FITZGERALD, F. Scott. All the Sad Young Men. New York: Charles Scribner's, 1926.
THE PROPERTY OF A LADY
FITZGERALD, F. Scott. All the Sad Young Men. New York: Charles Scribner's, 1926.

Details
FITZGERALD, F. Scott. All the Sad Young Men. New York: Charles Scribner's, 1926.

8o. Original dark green cloth, gilt-lettered on spine (lower edge of front cover bumped, spine faded, some wear at extremities). Provenance: Grace Moore (1898-1947), American operatic soprano and actress in musical theatre and film (presentation inscription from the author; bookplate).
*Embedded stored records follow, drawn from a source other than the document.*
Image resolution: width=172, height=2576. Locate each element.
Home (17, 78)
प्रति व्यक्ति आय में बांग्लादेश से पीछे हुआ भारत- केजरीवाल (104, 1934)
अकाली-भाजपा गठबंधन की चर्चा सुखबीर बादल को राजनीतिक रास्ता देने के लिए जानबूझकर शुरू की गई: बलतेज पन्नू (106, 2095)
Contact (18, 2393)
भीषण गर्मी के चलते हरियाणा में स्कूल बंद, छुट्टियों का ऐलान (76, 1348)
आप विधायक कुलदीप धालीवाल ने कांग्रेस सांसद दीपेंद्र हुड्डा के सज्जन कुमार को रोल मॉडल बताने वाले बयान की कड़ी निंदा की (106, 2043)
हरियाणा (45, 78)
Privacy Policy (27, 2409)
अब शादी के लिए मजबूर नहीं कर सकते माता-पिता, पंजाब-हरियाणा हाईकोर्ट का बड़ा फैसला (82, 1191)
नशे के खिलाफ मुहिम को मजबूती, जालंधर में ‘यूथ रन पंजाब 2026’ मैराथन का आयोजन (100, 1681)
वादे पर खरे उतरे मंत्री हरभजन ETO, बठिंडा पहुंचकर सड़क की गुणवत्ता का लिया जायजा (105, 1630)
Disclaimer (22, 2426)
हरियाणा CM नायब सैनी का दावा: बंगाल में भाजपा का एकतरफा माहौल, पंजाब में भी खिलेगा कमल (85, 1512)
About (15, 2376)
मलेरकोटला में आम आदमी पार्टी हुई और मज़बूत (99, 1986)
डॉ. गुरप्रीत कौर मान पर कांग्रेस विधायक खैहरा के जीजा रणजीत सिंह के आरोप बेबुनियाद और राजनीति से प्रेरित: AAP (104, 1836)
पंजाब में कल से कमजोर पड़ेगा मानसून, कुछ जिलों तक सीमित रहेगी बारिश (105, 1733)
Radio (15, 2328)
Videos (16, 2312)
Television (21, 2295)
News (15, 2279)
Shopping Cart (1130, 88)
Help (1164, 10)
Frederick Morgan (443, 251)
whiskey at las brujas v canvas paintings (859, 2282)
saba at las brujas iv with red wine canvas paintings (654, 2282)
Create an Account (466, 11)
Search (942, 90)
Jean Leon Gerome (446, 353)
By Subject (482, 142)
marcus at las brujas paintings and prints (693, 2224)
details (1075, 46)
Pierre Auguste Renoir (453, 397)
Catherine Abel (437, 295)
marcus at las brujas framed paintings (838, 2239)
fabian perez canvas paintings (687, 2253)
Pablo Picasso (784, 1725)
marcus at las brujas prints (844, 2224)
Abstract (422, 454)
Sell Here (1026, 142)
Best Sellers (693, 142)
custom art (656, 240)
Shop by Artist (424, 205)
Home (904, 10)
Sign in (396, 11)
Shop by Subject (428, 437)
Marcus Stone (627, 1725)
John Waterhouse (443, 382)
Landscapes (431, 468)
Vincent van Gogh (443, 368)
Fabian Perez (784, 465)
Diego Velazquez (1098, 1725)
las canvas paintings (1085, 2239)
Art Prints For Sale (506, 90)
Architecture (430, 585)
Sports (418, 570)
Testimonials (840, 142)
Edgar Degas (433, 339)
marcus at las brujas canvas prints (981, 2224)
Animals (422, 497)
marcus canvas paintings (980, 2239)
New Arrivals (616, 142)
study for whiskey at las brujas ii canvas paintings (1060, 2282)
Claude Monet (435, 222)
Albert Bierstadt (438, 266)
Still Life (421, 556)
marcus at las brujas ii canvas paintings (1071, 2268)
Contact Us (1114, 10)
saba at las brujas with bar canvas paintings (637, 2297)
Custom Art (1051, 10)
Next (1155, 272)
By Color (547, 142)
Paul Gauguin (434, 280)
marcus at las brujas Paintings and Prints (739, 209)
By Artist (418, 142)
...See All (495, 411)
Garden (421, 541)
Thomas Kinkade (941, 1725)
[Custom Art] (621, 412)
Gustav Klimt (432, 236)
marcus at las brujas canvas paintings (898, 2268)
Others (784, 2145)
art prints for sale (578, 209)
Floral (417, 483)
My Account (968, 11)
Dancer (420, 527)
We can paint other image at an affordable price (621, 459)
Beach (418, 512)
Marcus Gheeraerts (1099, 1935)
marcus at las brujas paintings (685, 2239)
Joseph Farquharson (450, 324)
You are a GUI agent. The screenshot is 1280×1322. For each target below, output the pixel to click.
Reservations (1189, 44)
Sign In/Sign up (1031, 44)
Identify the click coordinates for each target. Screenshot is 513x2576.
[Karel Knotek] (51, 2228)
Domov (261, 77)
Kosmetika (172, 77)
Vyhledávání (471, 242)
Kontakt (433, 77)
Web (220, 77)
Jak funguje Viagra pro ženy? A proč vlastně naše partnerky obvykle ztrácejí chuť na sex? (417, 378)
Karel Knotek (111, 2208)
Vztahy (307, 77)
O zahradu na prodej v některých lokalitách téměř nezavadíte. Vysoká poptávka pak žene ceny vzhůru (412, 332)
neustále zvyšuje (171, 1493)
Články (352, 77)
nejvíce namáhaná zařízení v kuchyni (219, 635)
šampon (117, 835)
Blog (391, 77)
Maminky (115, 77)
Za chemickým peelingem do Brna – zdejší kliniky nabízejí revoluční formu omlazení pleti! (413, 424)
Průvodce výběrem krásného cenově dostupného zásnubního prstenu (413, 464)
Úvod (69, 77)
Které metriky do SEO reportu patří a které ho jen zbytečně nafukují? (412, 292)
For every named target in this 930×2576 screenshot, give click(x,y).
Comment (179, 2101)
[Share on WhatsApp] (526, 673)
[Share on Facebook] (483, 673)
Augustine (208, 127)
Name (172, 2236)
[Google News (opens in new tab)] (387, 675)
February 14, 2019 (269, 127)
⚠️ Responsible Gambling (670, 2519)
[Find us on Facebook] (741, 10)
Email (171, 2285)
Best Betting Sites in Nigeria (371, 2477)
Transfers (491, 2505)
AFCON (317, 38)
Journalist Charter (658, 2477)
FIRST EDITION. A VERY FINE ASSOCIATION COPY, INSCRIBED BY FITZGERALD TO GRACE MOORE on the front free endpaper: "For Grace Moore from her devoted friend F. Scott Fitzgerald Monte Carlo 1926." Fitzgerald spent time on the Rivierra in the summer of 1926 and socialized with Moore: "We have rather a nice place here on the Rivierra between Antibes + Cannes and half the Americans I know have been or are hereabouts this summer--Gerald Murphys, Archie Mclieshes, Marice Hamilton, Deering Davis, the Wymans, Grace Moore... Hemmingway [sic], Picasso..." (letter to Ludlow Fowler, Correspondence., p.200). In a letter to Zelda from 1930, Fitzgerald complained of how that summer Zelda "drank all the time" and "Then you found Grace Moore and Ruth and Charlie and the summer passed, one party after another" (ibid., p.247). Originally from Tennessee, Grace Moore studied briefly at Ward-Belmont College in Nashville before moving to Washington, D.C. and New York City to continue her musical training and begin her career. Her first paying job as a singer was at the Black Cat Cafe in Greenwich Village. In the 1934 film One Night of Love, her first film for Columbia, she portrayed a small-town girl who aspires to sing opera. For that role she was nominated for the Academy Award for Best Actress in 1935. In 1935 Moore received the gold medal award of the Society of Arts and Sciences for "conspicuous achievement in raising the standard of cinema entertainment." In 1936 King Christian X of Denmark awarded her his country's medal of 'Ingenito et Arti.' Grace Moore died in a plane crash near the Copenhagen, Denmark airport on January 26, 1947, at the age of 48. Among the other plane crash victims was Prince Gustaf Adolf of Sweden. Bruccoli A12.1.a.